All kinds of companies are eligible for financing, from startups to multinationals and in all business sectors and many of them have circular business models powered by digital technology. 

Intesa Sanpaolo is working in partnership with Cisco to provide wrap-around support from financing to technology for companies going into a circular transition. "We rely on the expertise of a partner like Cisco, so we can not only better support companies investing in their circular transition, but also benefit the whole ecosystem by catalyzing innovation," said Maurizio Montagnese, chairman of Intesa Sanpaolo Innovation Center

Since late 2018, Intesa Sanpaolo has financed almost 200 circular economy projects. Some are related to new factories and machinery for closed loop manufacturing, which reduces the overall carbon footprint of a product by optimizing material use and decreasing raw material inputs and waste. Some projects are dedicated to circular product design, such as incorporating new materials (recycled and recyclable, or bio-based) and enabling product life extension. Other projects use funds to upgrade to new sensor technologies for reverse logistics that bring products back for repair or resale and IoT to develop predictive maintenance and pay-per-use models. 

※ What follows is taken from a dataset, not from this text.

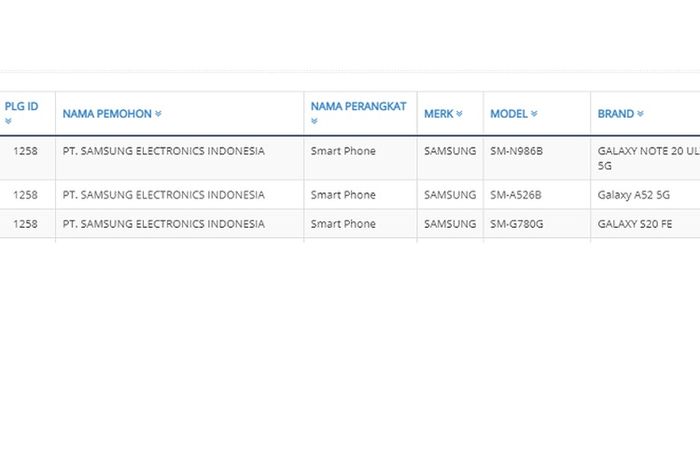Click the sort arrow under PLG ID
Image resolution: width=700 pixels, height=467 pixels.
point(8,122)

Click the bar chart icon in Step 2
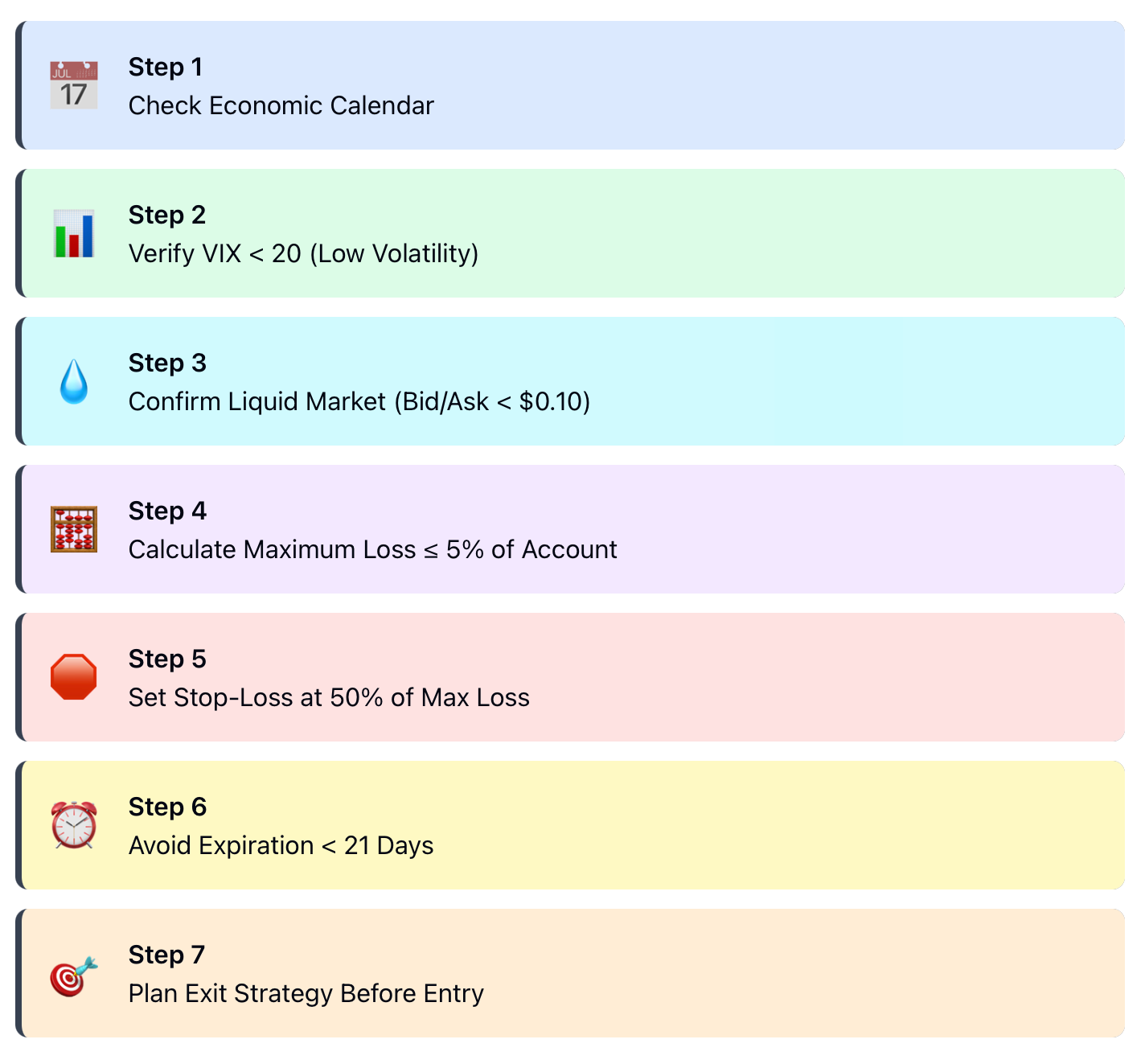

Both Maurizio Montagnese and Angelo Fienga, technology solutions architect at Cisco, established the partnership in large part because working together, is the ideal way to nourish an ecosystem that promotes circular economy solutions.

What happens next?

Systems change when disrupted by new tools, new opportunities or new constraints. Today, we are seeing the positive disruption from digital technology, new financing models and government policy combining to accelerate the shift to the circular economy for Europe and beyond. 

Partnerships of like-minded business leaders such as Intesa Sanpaolo and Cisco provide opportunities for companies of any size to adopt circular business models. Emerging from the global pandemic, companies, government and other stakeholders are eager to rebuild in a way that supports the green goals we’ve talked about for decades and partnerships will be key to deliver on that promise.